D'Igby shared his secret with Roberto. The orb or, rather, the sphere of air is full of light, and light is a material and corporeal substance; a notion Roberto accepted willingly, because in the Dupuys' he had heard that light also was merely a very fine powder of atoms.

"It is obvious that light," d'Igby said, "issuing incessantly from the sun and shooting off in all directions along straight lines, when it encounters some obstacle in its path, an opposition of solid and opaque bodies, is deflected
ad angulos aequales,
following another route until it deviates at another angle upon encountering another solid body, and so it continues until it is extinct. As in the royal game of tennis, where a ball driven against a wall rebounds from it to strike the wall opposite and often makes a complete circuit, returning to the point from which it set out. Now what happens when light strikes a body? Its rays rebound, detaching some atomies, some tiny particles, as a ball might carry with it pieces of the fresh plaster from the wall. And as these atomies are formed by the four Elements, the light with its heat incorporates the viscous parts and carries them far off. The proof lies in the fact that if you attempt to dry a wet cloth at a fire, you will see that the rays which the cloth reflects carry with them a kind of watery mist.

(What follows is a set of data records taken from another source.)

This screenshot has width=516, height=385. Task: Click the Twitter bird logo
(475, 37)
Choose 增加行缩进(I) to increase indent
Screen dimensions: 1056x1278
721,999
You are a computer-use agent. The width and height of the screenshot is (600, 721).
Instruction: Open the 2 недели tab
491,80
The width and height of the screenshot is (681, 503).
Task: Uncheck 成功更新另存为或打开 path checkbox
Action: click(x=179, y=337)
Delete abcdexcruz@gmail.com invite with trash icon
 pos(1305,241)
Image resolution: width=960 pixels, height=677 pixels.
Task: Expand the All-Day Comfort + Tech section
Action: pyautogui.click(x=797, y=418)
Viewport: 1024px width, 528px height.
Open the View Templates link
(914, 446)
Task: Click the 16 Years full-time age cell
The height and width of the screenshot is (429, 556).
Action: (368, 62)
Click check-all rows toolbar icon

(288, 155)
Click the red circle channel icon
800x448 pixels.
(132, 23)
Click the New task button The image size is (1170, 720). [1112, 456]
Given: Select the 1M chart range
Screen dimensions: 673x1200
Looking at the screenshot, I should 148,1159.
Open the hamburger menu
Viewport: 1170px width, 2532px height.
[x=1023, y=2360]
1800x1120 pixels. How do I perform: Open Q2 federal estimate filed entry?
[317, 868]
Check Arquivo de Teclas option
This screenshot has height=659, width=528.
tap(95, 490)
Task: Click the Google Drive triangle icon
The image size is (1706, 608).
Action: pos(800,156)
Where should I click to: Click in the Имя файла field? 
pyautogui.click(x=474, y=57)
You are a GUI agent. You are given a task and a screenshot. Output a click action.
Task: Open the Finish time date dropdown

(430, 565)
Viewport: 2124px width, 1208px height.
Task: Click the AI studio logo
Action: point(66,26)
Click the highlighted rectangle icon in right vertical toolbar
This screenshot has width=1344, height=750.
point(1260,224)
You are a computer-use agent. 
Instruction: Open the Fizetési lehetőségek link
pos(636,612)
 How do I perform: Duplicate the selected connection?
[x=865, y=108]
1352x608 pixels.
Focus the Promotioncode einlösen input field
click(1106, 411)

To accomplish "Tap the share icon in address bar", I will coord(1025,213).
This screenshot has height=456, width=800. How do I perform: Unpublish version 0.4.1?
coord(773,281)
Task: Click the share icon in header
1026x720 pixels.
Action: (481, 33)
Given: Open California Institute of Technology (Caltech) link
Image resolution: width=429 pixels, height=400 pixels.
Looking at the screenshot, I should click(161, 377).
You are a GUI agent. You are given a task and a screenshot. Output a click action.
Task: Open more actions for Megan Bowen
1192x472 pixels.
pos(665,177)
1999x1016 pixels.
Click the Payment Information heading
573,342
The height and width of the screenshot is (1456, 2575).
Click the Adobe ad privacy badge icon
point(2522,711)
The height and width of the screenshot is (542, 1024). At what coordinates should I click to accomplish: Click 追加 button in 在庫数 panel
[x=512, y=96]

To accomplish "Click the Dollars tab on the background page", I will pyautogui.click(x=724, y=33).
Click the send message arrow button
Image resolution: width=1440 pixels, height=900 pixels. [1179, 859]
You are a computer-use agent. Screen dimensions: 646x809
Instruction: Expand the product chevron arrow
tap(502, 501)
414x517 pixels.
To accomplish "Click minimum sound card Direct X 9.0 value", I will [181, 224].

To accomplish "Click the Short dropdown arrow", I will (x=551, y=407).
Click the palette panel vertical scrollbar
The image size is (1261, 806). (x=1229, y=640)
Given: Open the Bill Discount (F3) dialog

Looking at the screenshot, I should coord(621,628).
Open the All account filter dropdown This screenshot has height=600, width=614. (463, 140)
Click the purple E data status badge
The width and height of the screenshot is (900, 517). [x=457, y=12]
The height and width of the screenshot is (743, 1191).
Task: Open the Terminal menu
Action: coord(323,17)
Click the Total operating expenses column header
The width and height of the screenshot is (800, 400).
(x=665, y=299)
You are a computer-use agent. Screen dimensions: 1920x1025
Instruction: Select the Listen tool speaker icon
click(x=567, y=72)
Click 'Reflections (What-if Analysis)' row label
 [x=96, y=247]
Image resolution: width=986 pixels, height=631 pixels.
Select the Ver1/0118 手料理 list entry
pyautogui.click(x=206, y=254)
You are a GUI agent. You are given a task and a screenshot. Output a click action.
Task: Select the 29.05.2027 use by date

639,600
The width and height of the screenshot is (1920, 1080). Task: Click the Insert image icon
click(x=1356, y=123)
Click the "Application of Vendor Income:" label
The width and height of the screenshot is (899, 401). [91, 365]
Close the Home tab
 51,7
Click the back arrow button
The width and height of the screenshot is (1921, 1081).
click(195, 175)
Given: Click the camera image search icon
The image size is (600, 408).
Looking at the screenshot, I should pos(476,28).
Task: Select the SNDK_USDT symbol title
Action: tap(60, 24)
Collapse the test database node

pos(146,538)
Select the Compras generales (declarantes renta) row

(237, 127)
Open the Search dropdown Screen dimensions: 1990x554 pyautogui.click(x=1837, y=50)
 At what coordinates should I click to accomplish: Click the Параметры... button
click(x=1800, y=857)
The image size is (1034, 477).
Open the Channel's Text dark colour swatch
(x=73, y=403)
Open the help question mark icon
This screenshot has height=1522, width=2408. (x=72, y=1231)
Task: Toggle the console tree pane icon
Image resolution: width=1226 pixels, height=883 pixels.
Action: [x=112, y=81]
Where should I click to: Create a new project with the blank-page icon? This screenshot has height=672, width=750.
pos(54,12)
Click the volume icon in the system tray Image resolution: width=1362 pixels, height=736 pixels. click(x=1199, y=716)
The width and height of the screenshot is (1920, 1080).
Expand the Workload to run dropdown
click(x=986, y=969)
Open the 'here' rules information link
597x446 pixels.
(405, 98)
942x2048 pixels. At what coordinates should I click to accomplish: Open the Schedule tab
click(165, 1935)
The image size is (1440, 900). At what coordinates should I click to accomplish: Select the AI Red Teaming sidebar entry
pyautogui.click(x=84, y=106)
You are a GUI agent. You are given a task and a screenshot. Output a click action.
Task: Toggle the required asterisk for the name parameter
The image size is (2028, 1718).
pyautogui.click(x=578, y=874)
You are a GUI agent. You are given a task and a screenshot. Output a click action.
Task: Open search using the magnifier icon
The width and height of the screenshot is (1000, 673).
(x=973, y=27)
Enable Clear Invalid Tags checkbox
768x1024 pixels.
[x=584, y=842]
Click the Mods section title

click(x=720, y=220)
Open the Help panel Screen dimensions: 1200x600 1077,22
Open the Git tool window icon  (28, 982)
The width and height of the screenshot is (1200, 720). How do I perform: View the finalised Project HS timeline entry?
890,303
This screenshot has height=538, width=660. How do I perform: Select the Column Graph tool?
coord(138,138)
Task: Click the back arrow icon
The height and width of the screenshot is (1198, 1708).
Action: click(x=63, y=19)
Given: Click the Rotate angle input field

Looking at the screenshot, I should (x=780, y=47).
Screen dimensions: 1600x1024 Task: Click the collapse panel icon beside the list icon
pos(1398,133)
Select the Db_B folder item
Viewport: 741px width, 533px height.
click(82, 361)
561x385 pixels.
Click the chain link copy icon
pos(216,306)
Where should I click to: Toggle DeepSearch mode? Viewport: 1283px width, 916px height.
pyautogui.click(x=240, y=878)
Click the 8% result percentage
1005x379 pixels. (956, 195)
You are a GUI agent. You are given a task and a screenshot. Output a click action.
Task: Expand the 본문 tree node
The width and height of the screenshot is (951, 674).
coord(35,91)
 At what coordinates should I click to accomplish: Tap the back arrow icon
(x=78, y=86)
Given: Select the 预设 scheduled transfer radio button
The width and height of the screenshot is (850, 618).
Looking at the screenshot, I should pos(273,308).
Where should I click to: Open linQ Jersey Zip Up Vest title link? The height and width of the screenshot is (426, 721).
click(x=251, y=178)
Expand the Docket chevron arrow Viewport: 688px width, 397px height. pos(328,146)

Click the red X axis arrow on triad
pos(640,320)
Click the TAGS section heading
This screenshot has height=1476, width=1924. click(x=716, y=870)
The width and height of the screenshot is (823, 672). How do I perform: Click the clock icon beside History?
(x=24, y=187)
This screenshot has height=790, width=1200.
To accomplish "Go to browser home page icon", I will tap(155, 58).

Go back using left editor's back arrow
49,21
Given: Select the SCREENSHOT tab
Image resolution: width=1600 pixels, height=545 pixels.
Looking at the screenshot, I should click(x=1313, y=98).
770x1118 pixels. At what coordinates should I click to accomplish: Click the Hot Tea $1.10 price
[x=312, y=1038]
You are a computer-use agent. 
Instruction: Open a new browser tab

These vagrant atomies are like riders on winged chargers that go through space until the sun, setting, withdraws its Pegasuses and leaves the riders without a mount. And then they fall again in a mass towards the earth, whence they came. But such phenomena occur not only with reference to light but also, for example, with wind, which is nothing but a great river of similar atomies attracted by the solid terrestrial bodies...."

"And smoke," Roberto suggested.

"Of course. In London they obtain fire from the coal of the earth brought from Scotland, which contains a great deal of very sharp volatile salt; this salt, transported by smoke, is dispersed into the air, defacing walls, beds, and all light-colored furnishings. When you keep a room closed for some months, afterwards you will find a black dust that covers everything, as you find a white dust in mills and in bakers' shops. And in spring all flowers seem stained with grease."

"But how is it possible that so many corpuscles are scattered in the air, while the body that emanates them betrays no diminishment?"

"There is diminishment perhaps, as you are aware when you cause water to evaporate, but with solid bodies we are not aware of it, as we are unaware with musk or other fragrant substances. Any body, however small, can always be divided into smaller parts, thanks to which our English dogs, guided by their sense of smell, are able to follow the track of an animal. Does the fox perhaps, at the end of his race, seem smaller to us? Now, it is precisely thanks to such corpuscles that the phenomenon of attraction occurs, which some celebrate as Action at a Distance, which is not distant and therefore not magic but takes place through the constant intercourse of atomies. And so it is with attraction by suction, such as that of water or wine through a syphon, or the attraction of the magnet on iron, or attraction by filtration, as when you put a strip of cotton in a vessel filled with water, allowing a good length of the strip to hang outside the vessel, and you see the water rise beyond the rim and drip on the ground. And the last attraction is that which takes place through fire, which attracts the surrounding air with all the corpuscles whirling in it, as the water of a river carries along the soil of its bed. And since air is wet and fire is dry, they become attached one to the other. So then, to occupy the space of what is carried away by the fire, more air must come from the vicinity, otherwise a void would be created."